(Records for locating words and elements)
****************************************
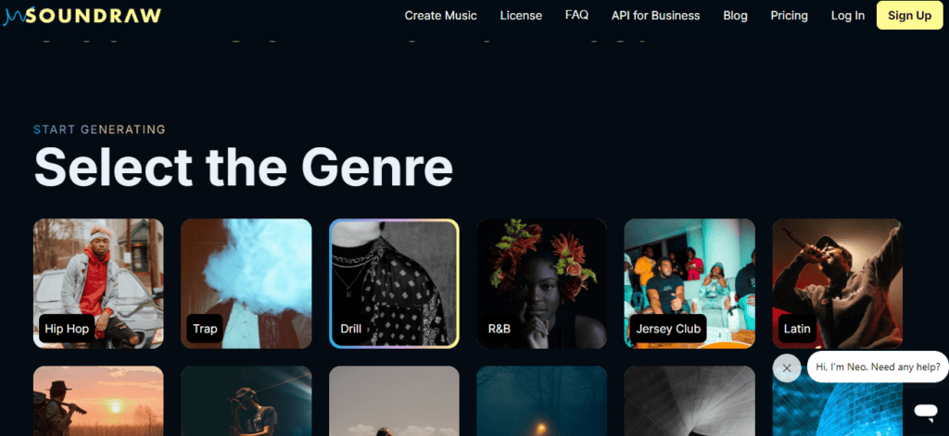View the Pricing page
Screen dimensions: 949x436
click(x=790, y=16)
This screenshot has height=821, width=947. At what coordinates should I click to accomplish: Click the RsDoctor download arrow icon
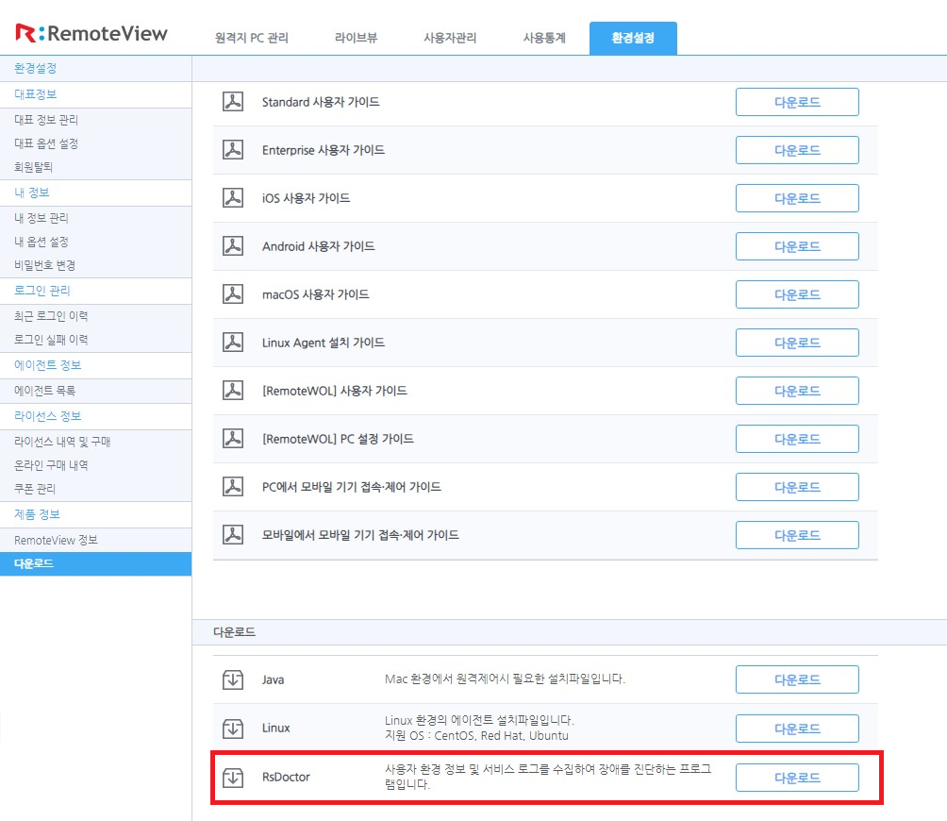[233, 778]
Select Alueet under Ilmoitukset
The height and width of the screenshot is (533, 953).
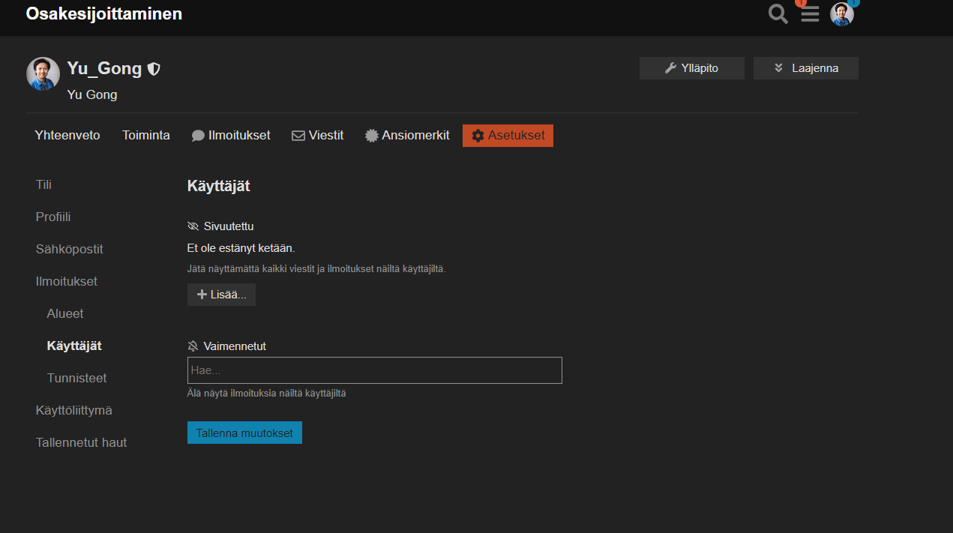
****************************************
=== Job ===
Pick out every line above that contains the word "screenshot" and copy each one.

=== Task response ===
This screenshot has height=821, width=947. At what coordinates should I click to accomplish: Click the RsDoctor download arrow icon
The height and width of the screenshot is (533, 953).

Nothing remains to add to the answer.